**YOUR OBJECTIVE:**
Find the word "will" below. Copy each line that has it.
-.-.-
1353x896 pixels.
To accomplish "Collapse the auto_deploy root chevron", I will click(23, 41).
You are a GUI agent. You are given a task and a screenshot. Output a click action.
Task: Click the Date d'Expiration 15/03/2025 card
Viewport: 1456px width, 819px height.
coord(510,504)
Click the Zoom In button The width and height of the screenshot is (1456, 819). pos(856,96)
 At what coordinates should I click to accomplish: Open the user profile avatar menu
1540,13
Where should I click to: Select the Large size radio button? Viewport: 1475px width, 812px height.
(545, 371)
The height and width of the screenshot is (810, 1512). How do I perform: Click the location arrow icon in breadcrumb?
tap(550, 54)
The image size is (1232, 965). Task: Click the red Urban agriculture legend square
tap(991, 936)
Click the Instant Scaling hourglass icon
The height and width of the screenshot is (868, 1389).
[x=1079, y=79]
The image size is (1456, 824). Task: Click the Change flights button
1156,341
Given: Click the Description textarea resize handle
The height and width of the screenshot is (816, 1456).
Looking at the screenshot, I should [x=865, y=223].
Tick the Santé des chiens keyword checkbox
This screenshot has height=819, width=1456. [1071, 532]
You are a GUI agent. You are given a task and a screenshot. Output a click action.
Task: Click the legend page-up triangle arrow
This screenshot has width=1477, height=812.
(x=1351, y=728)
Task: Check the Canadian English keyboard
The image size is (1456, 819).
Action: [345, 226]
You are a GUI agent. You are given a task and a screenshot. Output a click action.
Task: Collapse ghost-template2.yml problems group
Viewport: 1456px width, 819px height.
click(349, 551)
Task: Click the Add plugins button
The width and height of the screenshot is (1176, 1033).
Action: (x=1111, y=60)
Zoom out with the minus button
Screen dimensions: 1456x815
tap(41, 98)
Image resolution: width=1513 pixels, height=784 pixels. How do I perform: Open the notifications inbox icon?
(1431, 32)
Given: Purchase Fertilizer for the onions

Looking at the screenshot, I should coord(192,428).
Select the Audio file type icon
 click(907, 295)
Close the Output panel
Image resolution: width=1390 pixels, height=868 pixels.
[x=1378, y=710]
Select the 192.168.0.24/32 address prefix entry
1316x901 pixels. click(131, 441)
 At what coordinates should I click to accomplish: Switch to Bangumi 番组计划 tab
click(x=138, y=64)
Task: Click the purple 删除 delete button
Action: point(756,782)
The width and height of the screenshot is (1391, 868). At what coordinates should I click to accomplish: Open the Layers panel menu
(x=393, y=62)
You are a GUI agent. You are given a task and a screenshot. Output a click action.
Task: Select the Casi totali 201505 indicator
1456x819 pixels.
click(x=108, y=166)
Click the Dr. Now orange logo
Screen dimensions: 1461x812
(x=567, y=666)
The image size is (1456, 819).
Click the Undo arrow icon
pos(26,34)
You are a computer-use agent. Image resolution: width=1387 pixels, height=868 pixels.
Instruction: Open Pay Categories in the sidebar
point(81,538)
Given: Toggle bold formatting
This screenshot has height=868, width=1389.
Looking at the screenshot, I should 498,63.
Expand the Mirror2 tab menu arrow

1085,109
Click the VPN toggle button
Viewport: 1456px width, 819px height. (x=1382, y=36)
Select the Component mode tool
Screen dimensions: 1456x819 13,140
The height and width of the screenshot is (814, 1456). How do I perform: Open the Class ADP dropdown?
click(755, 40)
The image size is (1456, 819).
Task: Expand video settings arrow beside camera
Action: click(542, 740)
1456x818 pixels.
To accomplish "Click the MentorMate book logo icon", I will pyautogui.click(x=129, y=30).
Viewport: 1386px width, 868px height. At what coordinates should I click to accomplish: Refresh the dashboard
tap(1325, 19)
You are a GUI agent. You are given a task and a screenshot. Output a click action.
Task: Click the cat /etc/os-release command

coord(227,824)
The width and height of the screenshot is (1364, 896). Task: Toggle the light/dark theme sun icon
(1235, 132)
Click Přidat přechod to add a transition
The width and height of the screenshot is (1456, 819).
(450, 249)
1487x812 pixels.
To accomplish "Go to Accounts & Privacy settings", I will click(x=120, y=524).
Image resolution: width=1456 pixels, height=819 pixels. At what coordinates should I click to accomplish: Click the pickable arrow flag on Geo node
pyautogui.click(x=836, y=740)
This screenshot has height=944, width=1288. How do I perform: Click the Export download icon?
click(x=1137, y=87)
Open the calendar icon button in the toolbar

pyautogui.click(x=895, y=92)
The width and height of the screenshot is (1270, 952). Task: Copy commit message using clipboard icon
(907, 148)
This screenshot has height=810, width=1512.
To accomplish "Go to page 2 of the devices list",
-.-.-
**SOLUTION TO THE PROBLEM:**
To accomplish "Collapse the auto_deploy root chevron", I will click(23, 41).
To accomplish "Click the MentorMate book logo icon", I will pyautogui.click(x=129, y=30).
To accomplish "Go to Accounts & Privacy settings", I will click(x=120, y=524).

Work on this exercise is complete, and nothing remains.